Organised by the Language and Perception research group at CLASP, University of Gothenburg, Gothenburg, Sweden.

Co-located with the doctoral thesis defence of Nikolai Ilinykh for Ph.D. in Computational Linguistics at the Faculty of Humanities, Department of Philosophy, Linguistics and Theory of Science, official announcement.

Table of Contents

Workshop Description

We welcome you to the workshop on NLP and multi-modality!

Developments in AI and NLP in recent years have been substantial and have resulted in many computational models of language that are often claimed to achieve human-level performance across different tasks. However, it is difficult to interpret such models and understand the processes behind the decisions they make.

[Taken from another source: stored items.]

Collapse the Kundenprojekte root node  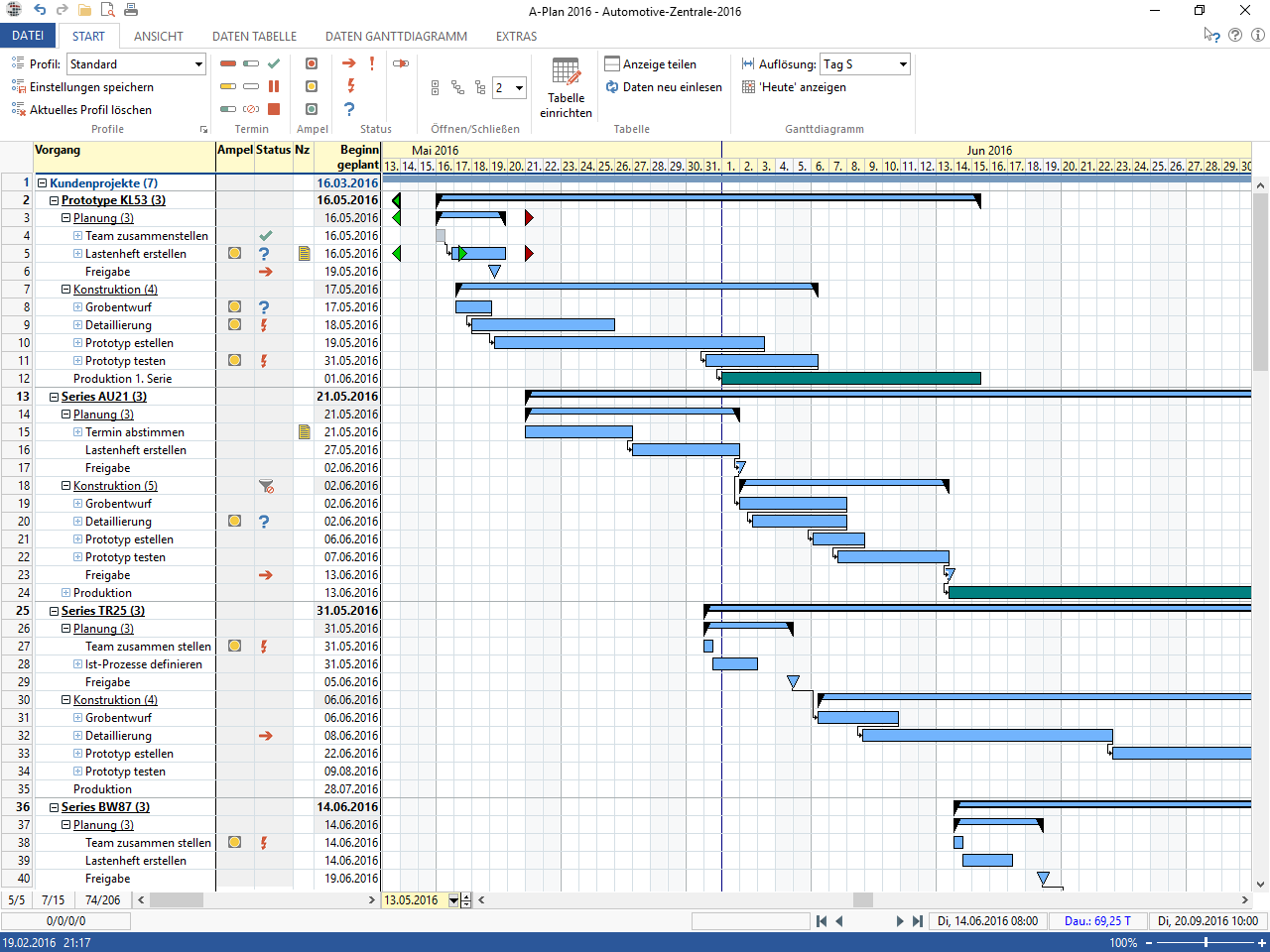(43, 182)
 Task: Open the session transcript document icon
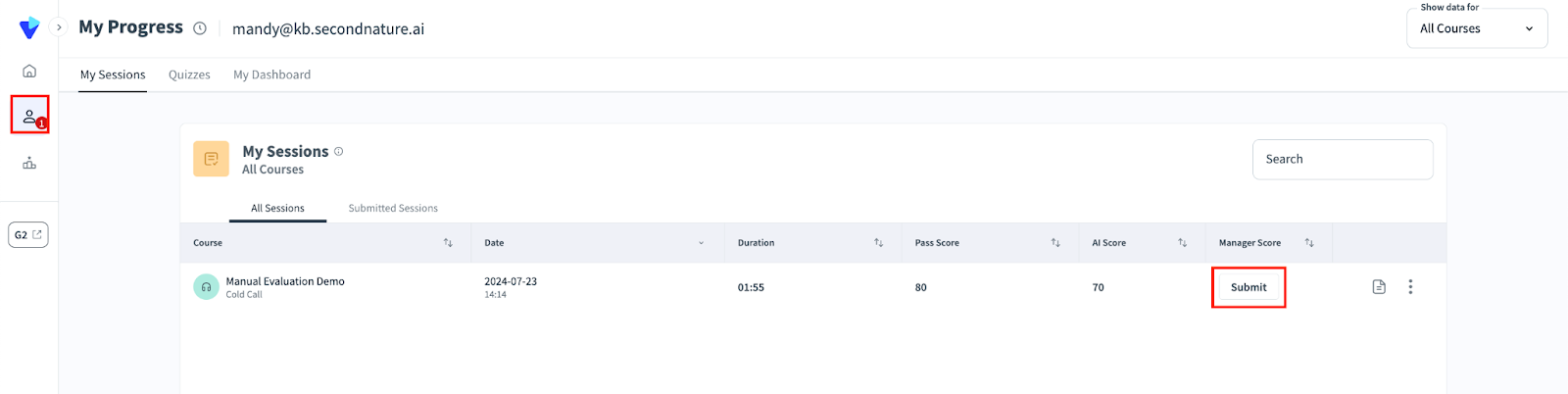tap(1379, 287)
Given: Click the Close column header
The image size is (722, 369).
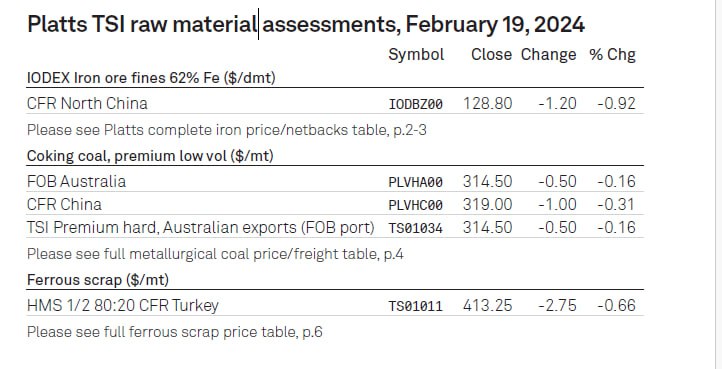Looking at the screenshot, I should point(491,55).
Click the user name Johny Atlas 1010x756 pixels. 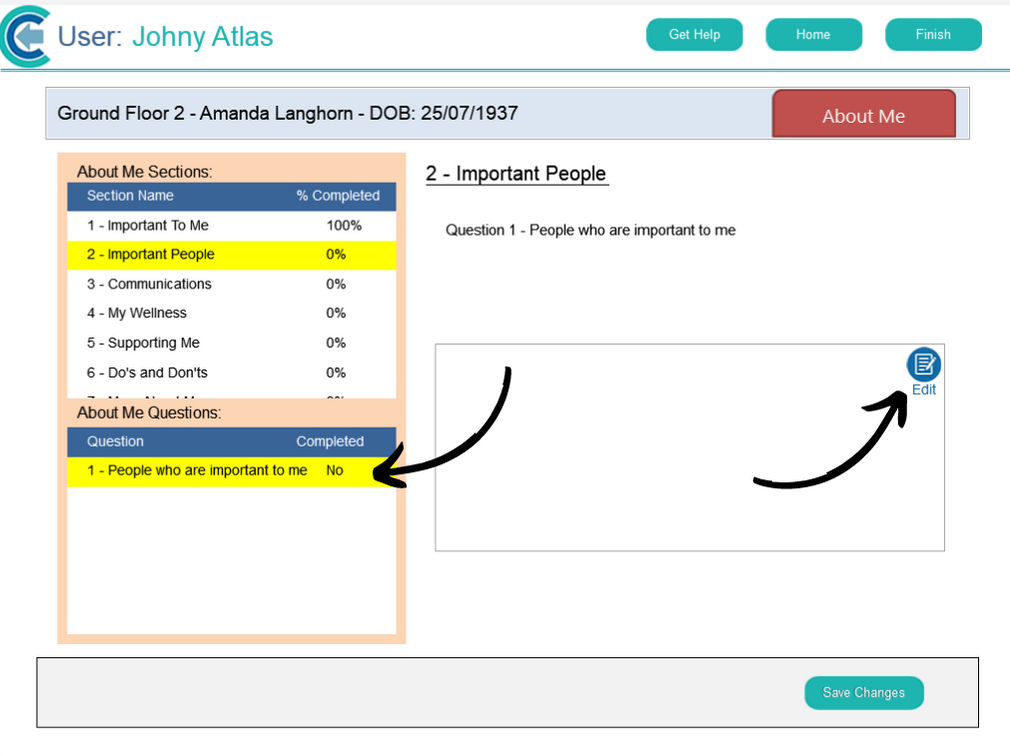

While many models of language primarily learn from text, an important research direction is multi-modality, i.e., models working with texts, images, and other types of data like audio. The attention on NLP and multi-modality is encouraging, but it also introduces numerous challenges and unresolved questions. For instance, what exactly happens inside our NLP models? Can we interpret their processes? Perhaps, splitting a model into multiple, more interpretable parts is the way to go? Other critical questions include the following: Do these models learn information from text and other modalities to a sufficient degree? How should we represent this information to the models? How do we evaluate these models, and what are the limitations of current benchmarks? How much can we rely on automatic, human, or other types of evaluation? Finally, what can we say about these models in terms of how “human-like” they are?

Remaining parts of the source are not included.